Fifties-style dealer? Buyer beware
In the middle of the last century, used car salesmen and the tawdry businesses they fronted became icons of shady business practices. Every city had its used car sales lots, usually all clustered together like strings of blemished pearls lining roads in seedier districts.
I remember as a little kid that Toronto’s were on the Danforth. These lots were huddled into what to a small child appeared to be a carnival of some sort. Multi-coloured flags and banners flapped from wires and strings of lights flashed on and off while blaring signs painted on wooden back fences and on the faces of small sales huts proclaimed great deals and unerring honesty and integrity.
The clowns were there as well, tarnished clowns with the faint odour of a lesser evil. These were the polyester-clad used car salesmen who would say anything and promise anything to make a sale.
Like carnival barkers, they would stand at the front of their car lots and call out to the shills who wandered up and down the sidewalks, searching, often in vain, for a car that might last them longer than the trip home. In those days, almost every car was owned by as sweet, little old lady who had rarely used it. To support this supposition, the cars often had quick $40 paint jobs where Bondo-soaked rags and newspapers covered rust holes and dents. Their odometers were rolled back and black shoe polish was rubbed on to worn, blistered tires.
I remember a couple of cars bought by my father, not the most prudent car buyer. One was a Triumph Mayflower, a razor-edged British saloon that shouted class to a recent English immigrant but in truth was a troublesome, badly designed little tank unable to survive a Canadian winter. We made it about two blocks from the used car lot where he purchased it before it expired in a tiny puff of smoke and rolled to a stop. After a brief walk back to the lot, my father discovered that all of his friends of moments ago no longer had any clear recollection of who he was or what car he had bought.
Since that time, governments have passed volumes of acts and laws that protect the consumer from the tender ministrations of the used car lot and its attendants.
It is now a rather serious criminal offence to alter odometers or rig cars so that a really bad car can pass as a delightful family hauler to the naive buyer. There are laws that disallow rebuilding wrecked cars and offering them as unblemished and even titles proclaim these rebuilders as salvaged cars so that an interested party is under no illusions as to its origins. There are websites that trace car’s damage histories and every car that changes hands in Ontario is accompanied by a title report on its past owners, a mandatory paid service provided by licence offices.
So, where, you might ask, have all those shady used car salesmen gone? Oh, there are still some out there. Despite government licensing and a code of good behaviour, there are some who are not that evolved from their huckster forebears.
I rarely have truck with them, as the “used cars” I deal with are not usually found under the twinkling come-hither lights of the average used car lot. However, on rare occasions, I have been a buyer when a car of interest has popped up. What amazes me is that, on several occasions, I have wandered away shaking my head at the behaviour of some of these muzzled sharks whose pressure tactics and integrity are little changed from the 1950s.

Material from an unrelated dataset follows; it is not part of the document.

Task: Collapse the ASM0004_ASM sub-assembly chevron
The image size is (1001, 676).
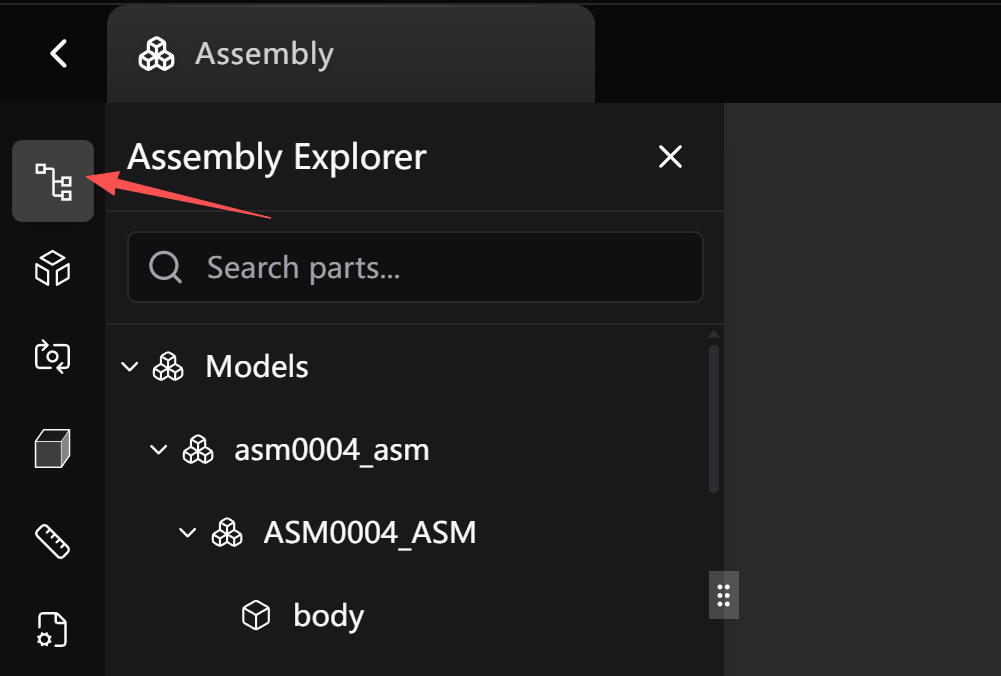Action: 187,533
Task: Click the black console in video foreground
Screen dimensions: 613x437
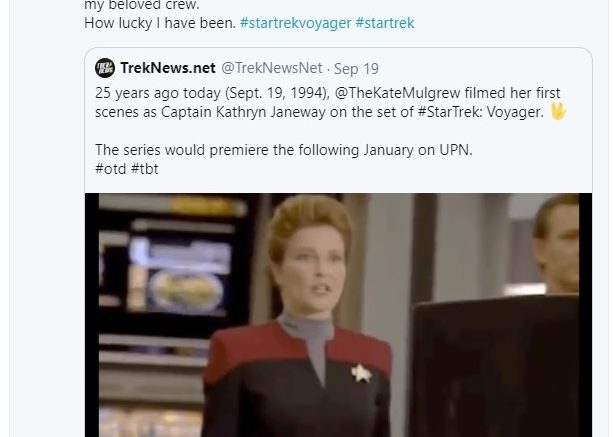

Show an interest in a particular car — especially a very expensive one — and stories abound, stories that can be reversed in the twinkle of an eye depending on what the salesman thinks the buyer wants to hear. Now, this, of course, does not refer to all used car lots or used car salesmen or women, not by a long shot. The used car lots run by new car dealerships usually offer the same service and integrity we are all used to at modern dealers.
However, there are some independent used car lots where the ethics and integrity are little changed from the 1950s and whose occupants are not covered by government regulations or consumer protection laws. Smaller used car lots often appeal to the first-time car buyer or those who cannot afford cars that are not as expensive as the used cars offered by the bigger dealers. These cars are, in fact, the detritus from the big dealerships. They are usually taken in as trades and then sent to auction and are often too old or not in good enough shape to sit in a new car dealer’s used lot.
It is these cars, bought cheaply, that the small lots thrive on. While there are many reputable dealers, it is at the independent used car lot that some of the used car salesmen of old have come to roost. Take note because it is here that the buyer must live by an adage even older than the lots on the Danforth: Buyer beware!